WHAT TO WORK ON - Every entry below is to be retyped exactly as it appears.

Stored data entries
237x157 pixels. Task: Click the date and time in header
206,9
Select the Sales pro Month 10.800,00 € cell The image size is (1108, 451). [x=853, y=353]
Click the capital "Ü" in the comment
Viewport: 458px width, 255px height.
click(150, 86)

ANSWER -
237x157 pixels. Task: Click the date and time in header
206,9
Select the Sales pro Month 10.800,00 € cell The image size is (1108, 451). [x=853, y=353]
Click the capital "Ü" in the comment
Viewport: 458px width, 255px height.
click(150, 86)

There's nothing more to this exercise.